■ **Things to do**
- 1) Copy out the part of the Azure objection-handling checklist that starts with "2. They have" and runs through "Azure support this?".
- 2) Pick up the Azure objection-handling checklist after its last line and keep writing it.

■ **Text section**
══════════

Checklist of preferred objection handling

  1. With the move to the cloud, they are uncomfortable with any situation that assumes the cloud provider will handle their fail-over.

    Using ASR CI will be able to handle all of their own DR. They will be using familiar tools with the Azure Portal and Hyper-V.

  2. They have many systems that need to be accounted for, and they aren’t sure if the tools really exist to give them the business continuity they desire.

    There are BCDR tools built into the all of the different application classification they have at CI, including Linux.

  3. They want to know their BCDR solution is secure.

    All of the traffic and data used for all Azure BCDR features is secured both at rest and in-transit. As a result, there is no difference in this data and any other data that is running or stored in Azure.

  4. They have heavily invested in a third-party backup solution but want to use Azure as their archive. Does Azure support this?

══════════

■ **Extracted entries**
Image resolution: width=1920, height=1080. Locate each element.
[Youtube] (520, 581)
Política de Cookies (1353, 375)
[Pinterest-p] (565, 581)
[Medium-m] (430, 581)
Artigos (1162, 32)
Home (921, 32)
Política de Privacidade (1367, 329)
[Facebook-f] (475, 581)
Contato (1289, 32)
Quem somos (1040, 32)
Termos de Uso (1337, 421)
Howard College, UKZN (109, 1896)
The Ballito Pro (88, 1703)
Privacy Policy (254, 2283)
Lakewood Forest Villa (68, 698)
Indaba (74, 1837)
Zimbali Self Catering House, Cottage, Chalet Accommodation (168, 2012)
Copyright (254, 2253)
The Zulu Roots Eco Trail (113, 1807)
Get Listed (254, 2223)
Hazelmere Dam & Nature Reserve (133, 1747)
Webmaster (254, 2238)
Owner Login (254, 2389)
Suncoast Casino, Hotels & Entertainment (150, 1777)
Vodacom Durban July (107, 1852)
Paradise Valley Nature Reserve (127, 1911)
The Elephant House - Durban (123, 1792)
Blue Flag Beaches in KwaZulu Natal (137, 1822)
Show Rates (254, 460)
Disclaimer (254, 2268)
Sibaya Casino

══════════

■ **Answers to the exercise**
- 1)
2. They have many systems that need to be accounted for, and they aren’t sure if the tools really exist to give them the business continuity they desire.

    There are BCDR tools built into the all of the different application classification they have at CI, including Linux.

  3. They want to know their BCDR solution is secure.

    All of the traffic and data used for all Azure BCDR features is secured both at rest and in-transit. As a result, there is no difference in this data and any other data that is running or stored in Azure.

  4. They have heavily invested in a third-party backup solution but want to use Azure as their archive. Does Azure support this?

- 2)
    Azure has support for third-party backup providers through the Azure Marketplace. It’s possible to both backup VMs using these tools by deploying them to Azure IaaS or by extending the backup infrastructure to use the Azure cloud as an archive target.

Customer quote (to be read back to the attendees at the end)

“Azure has BCDR built into each classification of application that we have here at Contoso Insurance. This depth and breadth will allow us to meet both our business needs and regulatory requirements for our applications. Not to mention ensuring our agents are able to help our customers in their time of need.”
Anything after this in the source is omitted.